11/11/2015 por Carla Romualdo
Na pensão de sobe-e-desce, a empregada sacudia as colchas para a rua. Olhos concupiscentes fixaram-se nelas. Esvoaçavam com o pesadume dos tecidos velhos, gastos, deformados. A empregada sacudia-as com esforço, um rosto cansado e sofrido, uma imigrante de leste que trabalha sem folgas. Os velhos que passam o dia à porta da pensão conhecem o ritual das cinco, o sacudir das colchas. Não têm dinheiro para subir, limitam-se a andar pela rua, de trás para a frente, a meter conversa com as meninas, que são quase todas cinquentonas, à espera do milagre, da benesse, do dia em que as encontrarão de cabeça tão perdida, ou de coração tão apertado, que lhes darão uma borla, só para dizerem que não foi por dinheiro, só para se sentirem mais livres. Mas o dia nunca chega, ou pelo menos ainda não chegou.
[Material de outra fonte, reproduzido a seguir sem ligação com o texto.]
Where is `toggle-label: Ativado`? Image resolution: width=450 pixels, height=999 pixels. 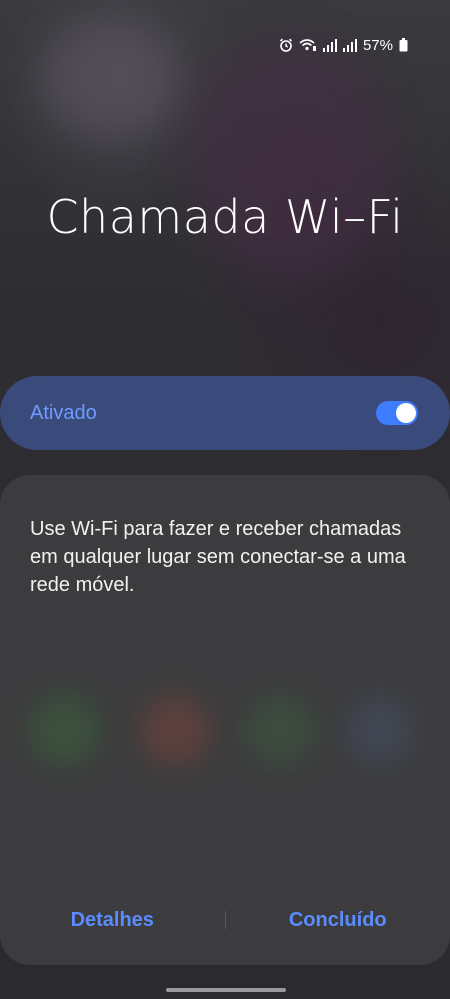
toggle-label: Ativado is located at coordinates (64, 412).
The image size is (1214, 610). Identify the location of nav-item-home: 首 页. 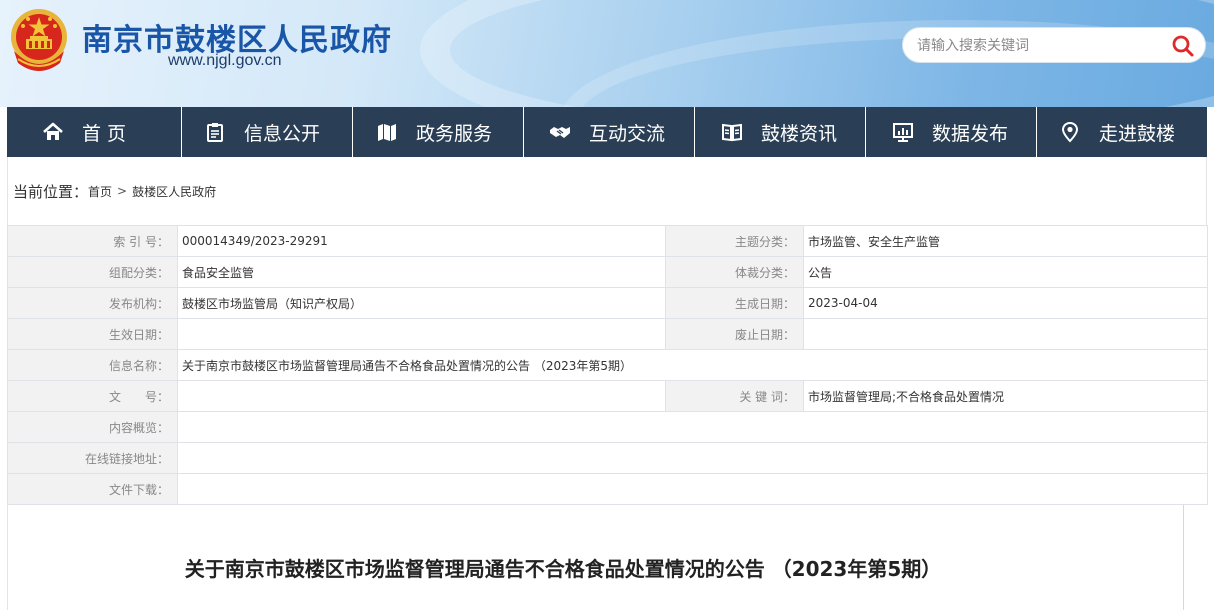
(94, 132).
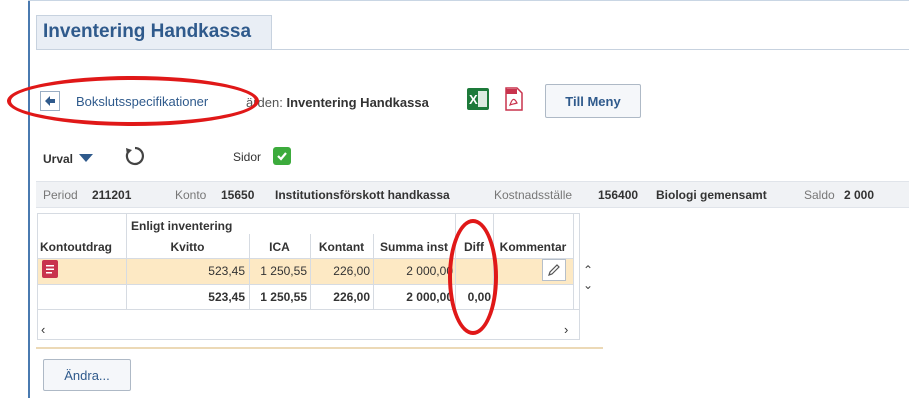 Image resolution: width=909 pixels, height=398 pixels. I want to click on column-header-ica: ICA, so click(280, 247).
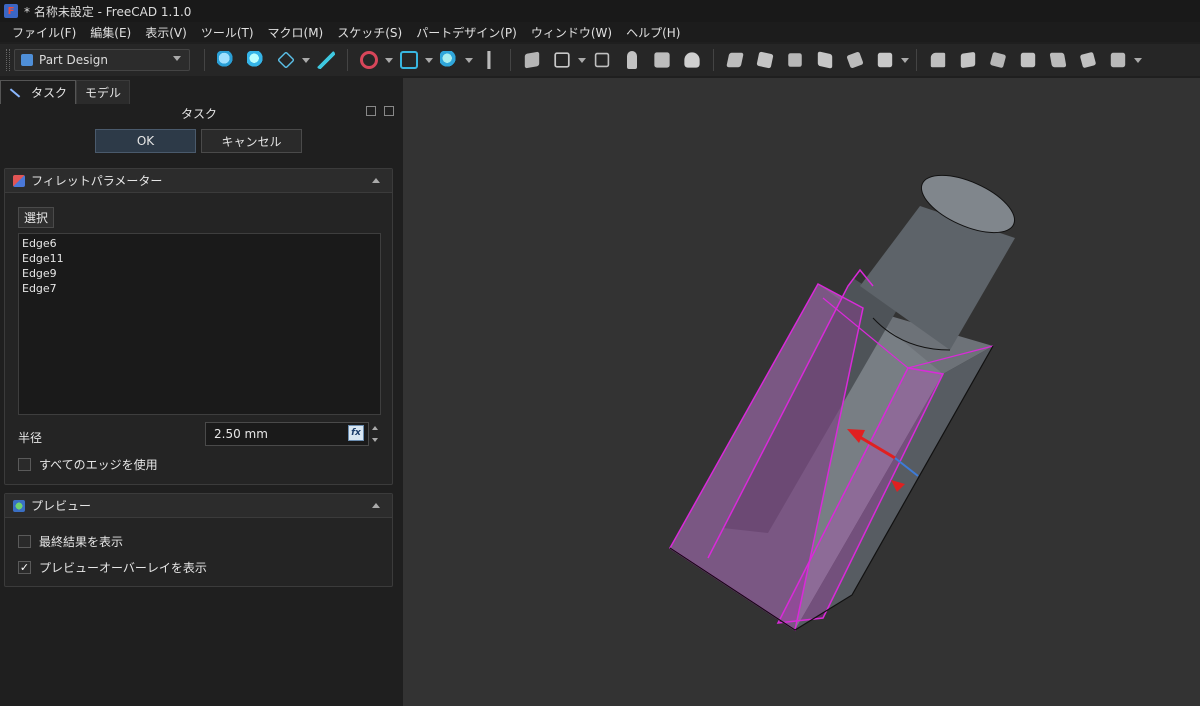 The height and width of the screenshot is (706, 1200). I want to click on show-final-checkbox, so click(24, 542).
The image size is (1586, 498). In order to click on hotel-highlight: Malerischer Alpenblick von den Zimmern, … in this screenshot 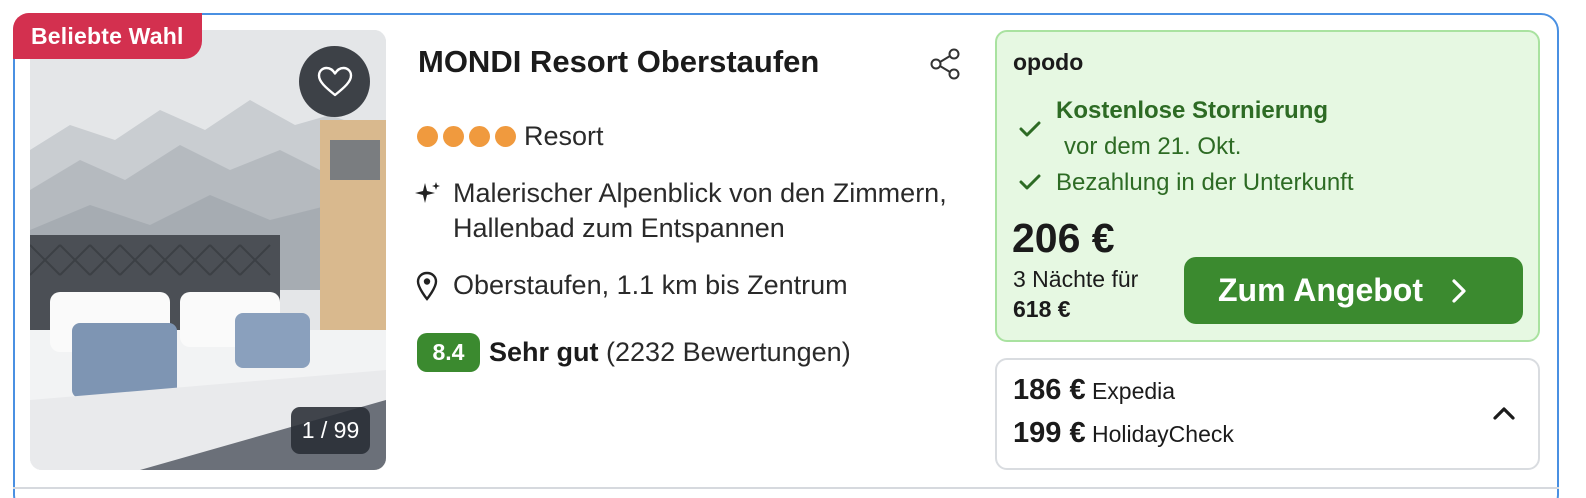, I will do `click(700, 210)`.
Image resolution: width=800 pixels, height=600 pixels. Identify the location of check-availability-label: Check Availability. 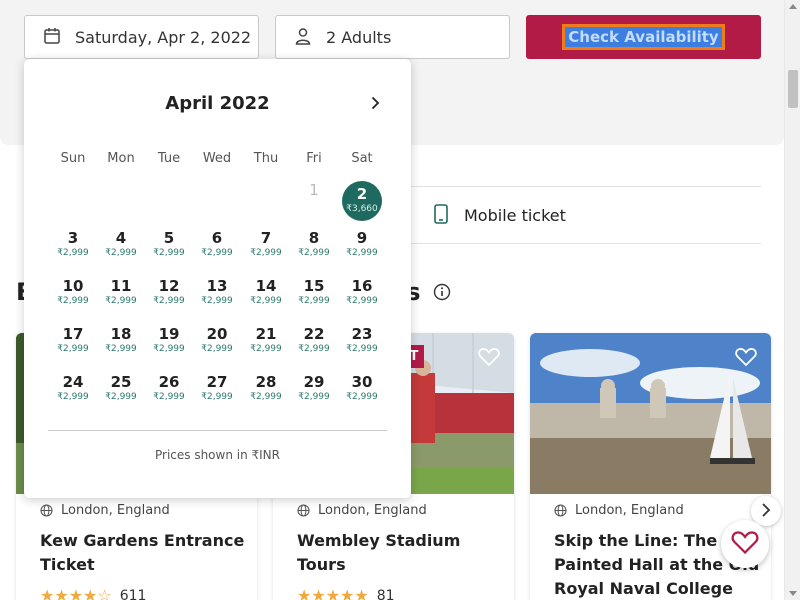
(644, 37).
E eles andam sempre por ali, pés cada vez mais arrastados, a ver que se lhes acabam os dias e nada de amores.
Há quem se deite debaixo daquelas colchas, mas eles não. As colchas a arejar à janela são o único que conhecem do quarto, o mais próximo que chegarão. E por isso as olham como se de uma aparição se tratasse, tão esplendorosamente erótica, tão provocadora.
E elas, as mulheres, encostadas à parede, a vaguear para cima e para baixo, a bater com os tacões no chão para aquecer os pés enregelados, a rir umas com as outras, a fumar cigarros, a pintar os lábios, a praguejar contra o rapazola de mota que as insultou, a telefonar para a filha a saber se o catraio já não tem febre, a fazer de tudo menos caso aos velhos, os que não lhes podem pagar. Riem-se deles, os pobres trouxas, sempre por ali, a cobiçar, a invejar os que podem pagar, a sonhar que um dia lhes vai sair o euromilhões, só se for isso.
Às cinco da tarde, as janelas abriram-se, a empregada assomou-se com a colcha verde nas mãos, os velhos levantaram os olhos e uma das meninas, que de menina já perdeu tudo menos o título, disse, enfastiada.
– É só para inglês ver. Nunca as lavam, nunca as trocam. São sempre as mesmas.
Os velhos não a ouviram. Olhos pregados na janela. A esvoaçar, lá em cima, estava uma promessa de júbilo pela qual valia a pena passar os dias à espera. Ainda que nunca chegasse.